Background: In preclinical models, temozolomide, and vincristine are additive or synergistic with irinotecan. We examined this three-drug combination in children with relapsed solid tumors. Patients received orally administered irinotecan together with temozolomide and vincristine on two different schedules, using cefixime to reduce irinotecan-associated diarrhea.
Methods: Oral irinotecan was given daily on days 1-5 and 8-12 (Schedule A), or on days 1-5 (Schedule B). Temozolomide was given on days 1-5, with vincristine 1.5 mg/m(2) administered on days 1 and 8 (Schedule A) or day 1 (Schedule B) in 21-day courses.

INFORMATION SHOWN >>
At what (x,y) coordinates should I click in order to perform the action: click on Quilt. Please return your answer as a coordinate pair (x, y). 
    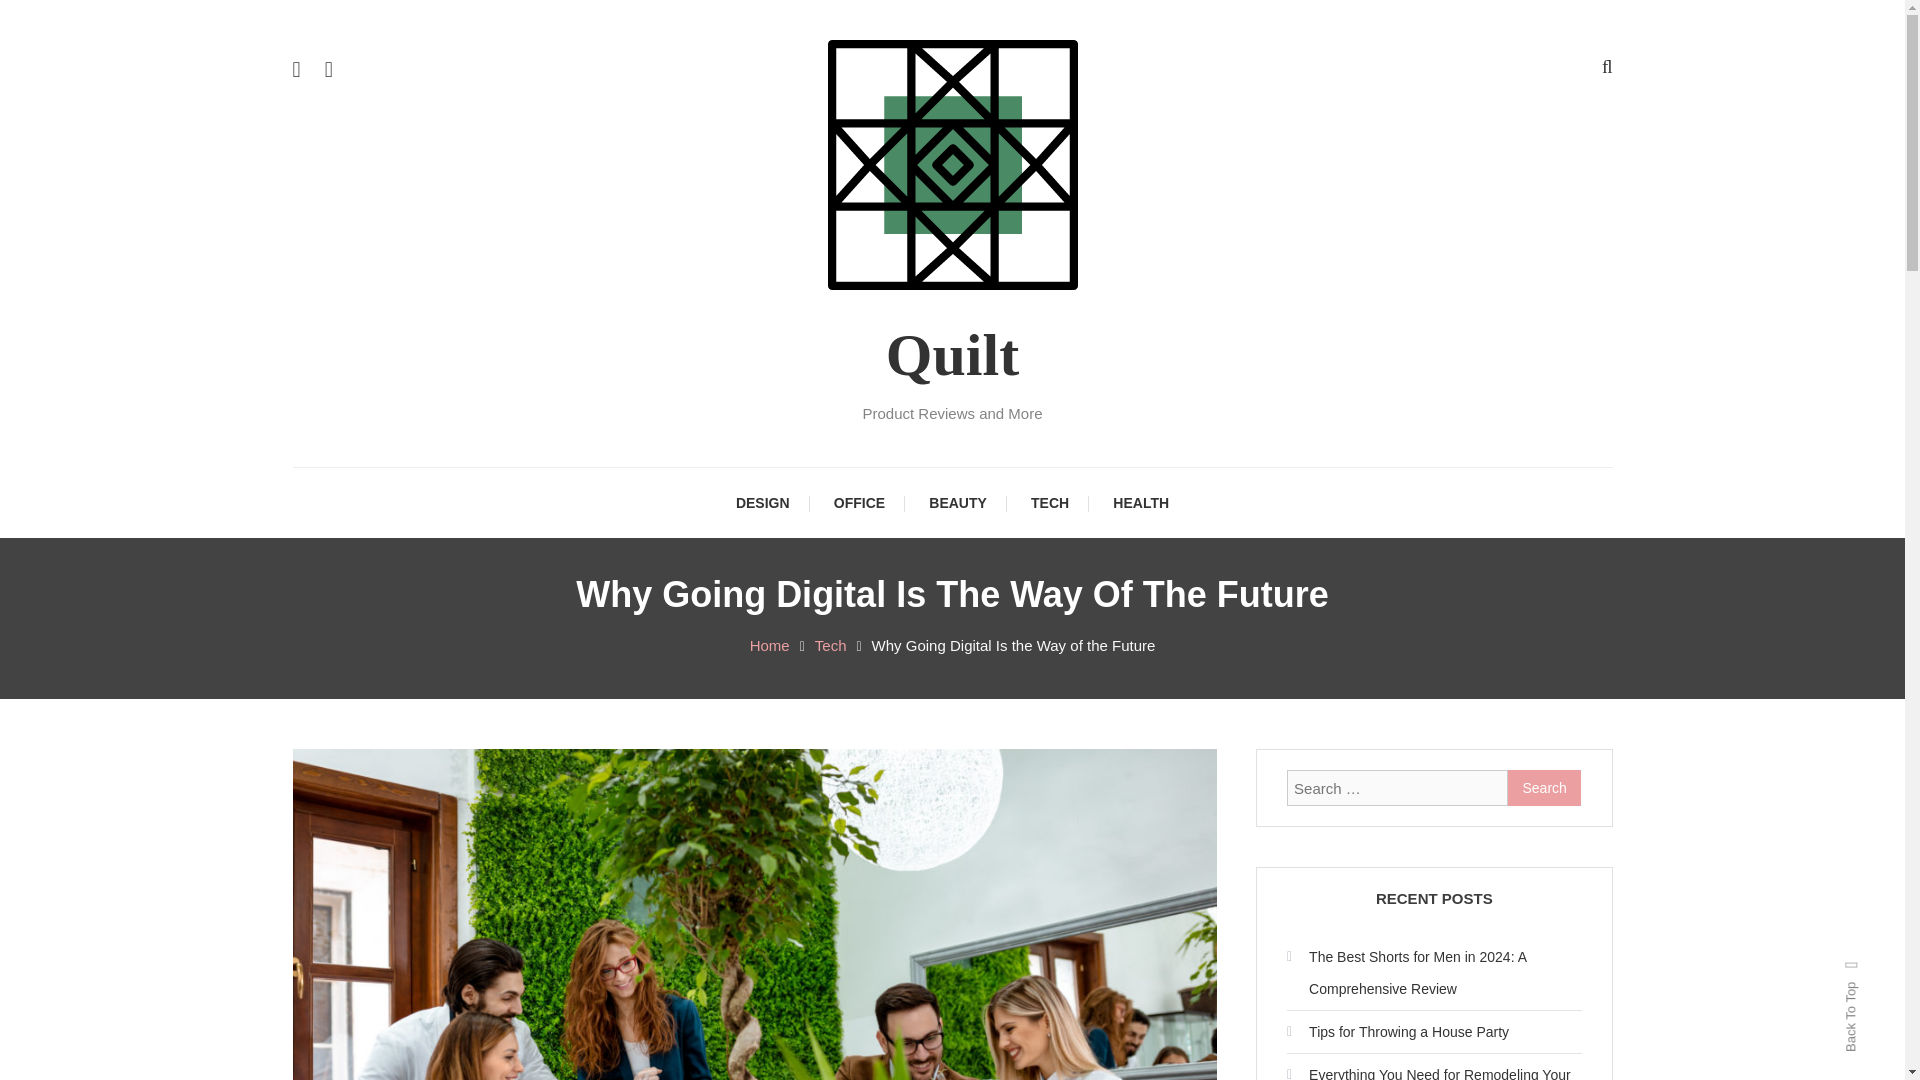
    Looking at the image, I should click on (952, 354).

REQUIREMENT 1 >> In the abstract on irinotecan, temozolomide, and vincristine, on which days was vincristine given in Schedule A?
REQUIREMENT 2 >> Decide whether each statement agrees with the abstract on irinotecan, temozolomide, and vincristine, answering yes or no and quoting the words of the abstract that settle it: (a) Irinotecan was given by mouth. (b) Treatment was given in 28-day courses. (c) Cefixime was used to reduce diarrhea linked to irinotecan.
REQUIREMENT 3 >> Write the next part of the abstract on irinotecan, temozolomide, and vincristine, picking up after its last sentence.

ANSWER BOX 1 >> On days 1 and 8.

ANSWER BOX 2 >>
(a) Yes: "orally administered irinotecan"
(b) No: "in 21-day courses"
(c) Yes: "using cefixime to reduce irinotecan-associated diarrhea"

ANSWER BOX 3 >>
Results: On Schedule A, the maximum tolerated dose of oral irinotecan was 35 mg/m(2)/day combined with temozolomide 100 mg/m(2)/day and vincristine on days 1 and 8. Dose-limiting toxicities in 4 of 12 patients included hepatotoxicity, abdominal pain, anorexia, hypokalemia, and thrombocytopenia at 50 mg/m(2)/day. Using Schedule B, 0 of 6 patients experienced dose-limiting toxicity (DLT) at the highest doses studied of oral irinotecan 90 mg/m(2)/day, temozolomide 150 mg/m(2)/day x 5, and vincristine on day 1. First-course and cumulative toxicity was greater with Schedule A. UGT1A1*28 genotype did not correlate with DLT. At the irinotecan dose of 90 mg/m(2)/day, the mean SN-38 AUC(inf) was 63 ng/ml hr. Activity was seen in sarcoma patients, and overall eight patients received >or=6 courses.
Conclusions: The 5-day schedule of VOIT was well tolerated and provided SN-38 exposures similar to those achieved with intravenous IRN. Activity on this and prior studies suggests a potential role for VOIT in a spectrum of childhood solid tumors.